■ **Provided information**:
>>>

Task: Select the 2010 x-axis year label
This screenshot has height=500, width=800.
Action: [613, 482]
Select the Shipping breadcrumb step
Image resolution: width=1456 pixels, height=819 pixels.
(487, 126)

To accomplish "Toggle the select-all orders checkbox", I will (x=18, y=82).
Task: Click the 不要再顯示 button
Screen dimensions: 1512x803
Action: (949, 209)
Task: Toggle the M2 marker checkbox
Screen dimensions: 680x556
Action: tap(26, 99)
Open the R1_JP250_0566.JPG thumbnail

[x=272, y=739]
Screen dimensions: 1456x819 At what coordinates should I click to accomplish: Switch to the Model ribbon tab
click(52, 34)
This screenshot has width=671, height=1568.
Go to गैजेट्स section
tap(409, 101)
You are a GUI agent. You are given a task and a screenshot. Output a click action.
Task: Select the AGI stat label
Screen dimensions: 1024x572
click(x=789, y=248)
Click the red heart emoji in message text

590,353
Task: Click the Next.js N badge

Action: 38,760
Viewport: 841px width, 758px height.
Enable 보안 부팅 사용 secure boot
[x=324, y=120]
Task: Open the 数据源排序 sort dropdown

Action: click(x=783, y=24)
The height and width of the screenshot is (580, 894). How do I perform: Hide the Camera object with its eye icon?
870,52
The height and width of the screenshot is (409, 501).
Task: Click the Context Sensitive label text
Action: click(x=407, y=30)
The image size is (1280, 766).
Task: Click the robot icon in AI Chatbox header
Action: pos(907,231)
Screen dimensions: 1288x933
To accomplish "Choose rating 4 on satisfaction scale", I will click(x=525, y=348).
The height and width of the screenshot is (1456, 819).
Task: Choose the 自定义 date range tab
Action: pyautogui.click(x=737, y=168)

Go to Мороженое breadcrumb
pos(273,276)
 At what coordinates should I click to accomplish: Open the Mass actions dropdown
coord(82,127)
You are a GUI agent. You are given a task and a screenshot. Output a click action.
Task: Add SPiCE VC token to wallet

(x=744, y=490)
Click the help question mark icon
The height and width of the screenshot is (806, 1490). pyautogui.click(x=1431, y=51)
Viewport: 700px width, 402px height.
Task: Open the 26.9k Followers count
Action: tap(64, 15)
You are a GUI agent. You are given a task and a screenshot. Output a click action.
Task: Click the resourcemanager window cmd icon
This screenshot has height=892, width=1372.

<<<

■ **Exercise goal**: Can you reproduce the entire listing above verbatim, keeping every line unchanged?

■ **Full solution**:
Task: Select the 2010 x-axis year label
This screenshot has height=500, width=800.
Action: [613, 482]
Select the Shipping breadcrumb step
Image resolution: width=1456 pixels, height=819 pixels.
(487, 126)

To accomplish "Toggle the select-all orders checkbox", I will (x=18, y=82).
Task: Click the 不要再顯示 button
Screen dimensions: 1512x803
Action: (949, 209)
Task: Toggle the M2 marker checkbox
Screen dimensions: 680x556
Action: tap(26, 99)
Open the R1_JP250_0566.JPG thumbnail

[x=272, y=739]
Screen dimensions: 1456x819 At what coordinates should I click to accomplish: Switch to the Model ribbon tab
click(52, 34)
This screenshot has width=671, height=1568.
Go to गैजेट्स section
tap(409, 101)
You are a GUI agent. You are given a task and a screenshot. Output a click action.
Task: Select the AGI stat label
Screen dimensions: 1024x572
click(x=789, y=248)
Click the red heart emoji in message text

590,353
Task: Click the Next.js N badge

Action: 38,760
Viewport: 841px width, 758px height.
Enable 보안 부팅 사용 secure boot
[x=324, y=120]
Task: Open the 数据源排序 sort dropdown

Action: click(x=783, y=24)
The height and width of the screenshot is (580, 894). How do I perform: Hide the Camera object with its eye icon?
870,52
The height and width of the screenshot is (409, 501).
Task: Click the Context Sensitive label text
Action: click(x=407, y=30)
The image size is (1280, 766).
Task: Click the robot icon in AI Chatbox header
Action: pos(907,231)
Screen dimensions: 1288x933
To accomplish "Choose rating 4 on satisfaction scale", I will click(x=525, y=348).
The height and width of the screenshot is (1456, 819).
Task: Choose the 自定义 date range tab
Action: pyautogui.click(x=737, y=168)

Go to Мороженое breadcrumb
pos(273,276)
 At what coordinates should I click to accomplish: Open the Mass actions dropdown
coord(82,127)
You are a GUI agent. You are given a task and a screenshot. Output a click action.
Task: Add SPiCE VC token to wallet

(x=744, y=490)
Click the help question mark icon
The height and width of the screenshot is (806, 1490). pyautogui.click(x=1431, y=51)
Viewport: 700px width, 402px height.
Task: Open the 26.9k Followers count
Action: tap(64, 15)
You are a GUI agent. You are given a task and a screenshot. Output a click action.
Task: Click the resourcemanager window cmd icon
This screenshot has height=892, width=1372.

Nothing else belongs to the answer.